A major contribution to the early history of the SAS, this outstanding biography of Jock Lewes persuasively argues that he was the real founder of the elite British commando corps in World War II not David Stirling. Lewes had not only developed the concept of the corps but had begun training his men before he was joined by David Stirling. Lewes was a brilliant innovator, experimenting with early parachute techniques and creating the Lewes bomb, who was initially sceptical of enlisting Stirling. Written by his nephew, with access to family friends and unused private papers, the biography successfully argues its case without doing an injustice to Stirling. On the contrary, it shows that the ultimate success of the unit was due to a successful partnership in which the two men played distinct but essential roles. Stirling was crucial in promoting support for the formal adoption of the SAS among doubtful commanders at HQ.

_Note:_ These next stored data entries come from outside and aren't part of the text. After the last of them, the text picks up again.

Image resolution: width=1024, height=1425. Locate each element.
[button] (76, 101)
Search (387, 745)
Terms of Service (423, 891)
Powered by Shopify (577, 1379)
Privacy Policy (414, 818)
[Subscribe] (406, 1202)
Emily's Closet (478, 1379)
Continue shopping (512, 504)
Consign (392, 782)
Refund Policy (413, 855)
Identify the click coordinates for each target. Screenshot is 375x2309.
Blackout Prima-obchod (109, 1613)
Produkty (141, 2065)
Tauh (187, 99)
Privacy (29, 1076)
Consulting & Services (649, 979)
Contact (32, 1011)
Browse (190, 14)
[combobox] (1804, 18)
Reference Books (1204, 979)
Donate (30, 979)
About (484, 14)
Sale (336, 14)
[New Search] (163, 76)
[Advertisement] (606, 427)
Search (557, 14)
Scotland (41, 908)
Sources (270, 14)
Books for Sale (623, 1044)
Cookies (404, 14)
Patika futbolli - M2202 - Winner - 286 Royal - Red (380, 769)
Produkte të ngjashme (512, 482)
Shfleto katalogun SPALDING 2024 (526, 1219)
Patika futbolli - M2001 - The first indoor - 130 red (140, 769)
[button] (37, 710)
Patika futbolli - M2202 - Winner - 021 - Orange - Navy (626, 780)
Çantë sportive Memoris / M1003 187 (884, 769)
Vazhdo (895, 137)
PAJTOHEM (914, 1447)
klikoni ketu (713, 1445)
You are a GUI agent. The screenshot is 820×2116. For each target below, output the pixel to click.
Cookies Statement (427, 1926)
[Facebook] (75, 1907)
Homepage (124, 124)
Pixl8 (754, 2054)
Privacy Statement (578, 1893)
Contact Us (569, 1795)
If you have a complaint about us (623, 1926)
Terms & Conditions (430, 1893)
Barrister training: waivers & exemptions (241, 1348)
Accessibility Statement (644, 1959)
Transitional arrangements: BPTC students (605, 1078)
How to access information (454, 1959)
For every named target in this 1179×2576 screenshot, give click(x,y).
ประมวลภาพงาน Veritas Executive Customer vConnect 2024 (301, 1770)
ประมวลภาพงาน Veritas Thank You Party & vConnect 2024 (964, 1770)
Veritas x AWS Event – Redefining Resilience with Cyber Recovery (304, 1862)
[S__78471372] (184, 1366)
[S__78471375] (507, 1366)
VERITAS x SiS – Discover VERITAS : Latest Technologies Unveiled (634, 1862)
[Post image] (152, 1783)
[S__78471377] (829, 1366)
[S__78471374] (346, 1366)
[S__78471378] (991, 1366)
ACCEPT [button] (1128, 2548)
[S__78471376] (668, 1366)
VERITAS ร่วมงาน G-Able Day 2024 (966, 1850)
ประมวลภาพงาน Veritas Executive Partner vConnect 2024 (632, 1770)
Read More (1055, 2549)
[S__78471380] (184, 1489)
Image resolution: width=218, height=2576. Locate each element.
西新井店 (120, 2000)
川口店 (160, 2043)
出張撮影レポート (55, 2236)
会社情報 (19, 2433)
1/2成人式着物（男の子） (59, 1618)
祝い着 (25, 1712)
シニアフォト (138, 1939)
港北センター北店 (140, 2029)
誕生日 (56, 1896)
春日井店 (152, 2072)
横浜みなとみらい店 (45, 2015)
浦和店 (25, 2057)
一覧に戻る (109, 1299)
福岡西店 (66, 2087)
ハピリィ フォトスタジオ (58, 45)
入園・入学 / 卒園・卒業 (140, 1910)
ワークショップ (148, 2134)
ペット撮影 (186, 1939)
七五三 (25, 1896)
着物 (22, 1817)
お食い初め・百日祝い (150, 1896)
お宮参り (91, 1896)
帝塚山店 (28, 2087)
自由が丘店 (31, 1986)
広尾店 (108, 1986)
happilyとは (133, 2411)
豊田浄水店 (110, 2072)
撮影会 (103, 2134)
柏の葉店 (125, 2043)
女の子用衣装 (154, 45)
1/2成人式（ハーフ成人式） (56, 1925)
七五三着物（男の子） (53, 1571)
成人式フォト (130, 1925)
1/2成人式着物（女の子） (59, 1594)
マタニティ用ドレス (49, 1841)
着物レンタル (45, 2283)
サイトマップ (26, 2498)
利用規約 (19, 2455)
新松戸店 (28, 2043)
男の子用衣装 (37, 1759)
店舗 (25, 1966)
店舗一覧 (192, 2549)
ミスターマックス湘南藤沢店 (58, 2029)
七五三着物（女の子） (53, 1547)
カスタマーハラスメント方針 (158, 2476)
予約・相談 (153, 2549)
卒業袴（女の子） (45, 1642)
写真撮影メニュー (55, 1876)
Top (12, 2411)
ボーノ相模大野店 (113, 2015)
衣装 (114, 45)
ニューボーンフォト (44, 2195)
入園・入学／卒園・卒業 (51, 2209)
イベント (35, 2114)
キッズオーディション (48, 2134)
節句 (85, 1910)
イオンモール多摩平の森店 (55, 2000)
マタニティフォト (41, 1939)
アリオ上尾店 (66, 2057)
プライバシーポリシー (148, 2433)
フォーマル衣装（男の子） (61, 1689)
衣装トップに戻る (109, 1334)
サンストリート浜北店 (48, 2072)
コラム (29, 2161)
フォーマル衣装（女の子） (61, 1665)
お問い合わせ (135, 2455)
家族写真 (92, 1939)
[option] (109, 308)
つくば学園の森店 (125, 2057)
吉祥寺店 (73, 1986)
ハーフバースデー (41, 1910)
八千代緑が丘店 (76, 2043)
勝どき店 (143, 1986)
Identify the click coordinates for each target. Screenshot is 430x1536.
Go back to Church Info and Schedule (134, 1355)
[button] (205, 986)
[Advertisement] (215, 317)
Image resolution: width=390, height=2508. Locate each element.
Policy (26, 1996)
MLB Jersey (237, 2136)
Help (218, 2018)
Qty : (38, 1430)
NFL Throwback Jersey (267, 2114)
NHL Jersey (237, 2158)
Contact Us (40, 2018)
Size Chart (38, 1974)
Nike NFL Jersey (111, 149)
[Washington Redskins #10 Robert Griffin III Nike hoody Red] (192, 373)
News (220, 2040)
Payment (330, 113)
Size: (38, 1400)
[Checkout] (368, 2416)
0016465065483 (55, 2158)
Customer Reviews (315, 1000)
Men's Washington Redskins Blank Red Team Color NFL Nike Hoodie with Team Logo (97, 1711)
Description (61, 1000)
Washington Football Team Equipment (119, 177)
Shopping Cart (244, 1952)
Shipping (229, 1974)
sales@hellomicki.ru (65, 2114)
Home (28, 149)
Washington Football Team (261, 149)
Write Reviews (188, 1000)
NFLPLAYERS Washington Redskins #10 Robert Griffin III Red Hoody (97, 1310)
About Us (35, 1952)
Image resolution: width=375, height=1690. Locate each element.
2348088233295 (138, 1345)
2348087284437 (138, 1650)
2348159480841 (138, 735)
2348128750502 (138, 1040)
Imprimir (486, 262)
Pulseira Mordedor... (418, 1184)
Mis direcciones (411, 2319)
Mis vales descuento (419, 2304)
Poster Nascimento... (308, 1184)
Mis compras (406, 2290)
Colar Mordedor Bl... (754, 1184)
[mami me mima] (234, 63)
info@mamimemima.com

The biography reads like a good thriller maintaining suspense throughout. Well over half the book is devoted to the years before the war, beginning with his boyhood in Australia. There are memorable vignettes of Oxford in the 1930s, where Jock led the Oxford University Boat Club in its first victory against Cambridge in many years, and the Berlin Olympics. Jock emerges in these early chapters as a charismatic and visionary leader long before his founding of the SAS.

A work of revision which will change the text book accounts of the origins of the SAS.

Amazon Review

A great read from beginning to end... a remarkable man with incredible drive and determination, I just did not want it to end!

Amazon Review

A page turner, it keeps you rapt.

Amazon Review

A superb book on the beginnings of the SAS.

Amazon Review

About John Lewes

John Lewes was the nephew and biographer of Lieutenant Jock Lewes (Jock Lewes: Co-Founder of the SAS, published by Pen & Sword Books, 2000). He also wrote 'A Spy After All' – a novel about love, betrayal, fanaticism and loyalty at the start of World War 2, taking inspiration for the story from his uncle’s remarkable story and based in part on the biography. 
Lewes was a Flying Officer in the RAF Volunteer Reserve (VRT) and is an Honorary Member of the Welsh Guards Association. 
In 2012, John Lewes opened the new SAS War Diary Display at Airborne Assault at IWM Duxford. The author held the very first SAS notebook which is currently unpublished and features the first SAS plans and jottings by Jock Lewes. A few years before, he spoke at the Unveiling of the Jock Lewes Memorial at an army base in Hereford. His Royal Highness Prince William unveiled the magnificent bronze statue of Lieutenant Jock Lewes.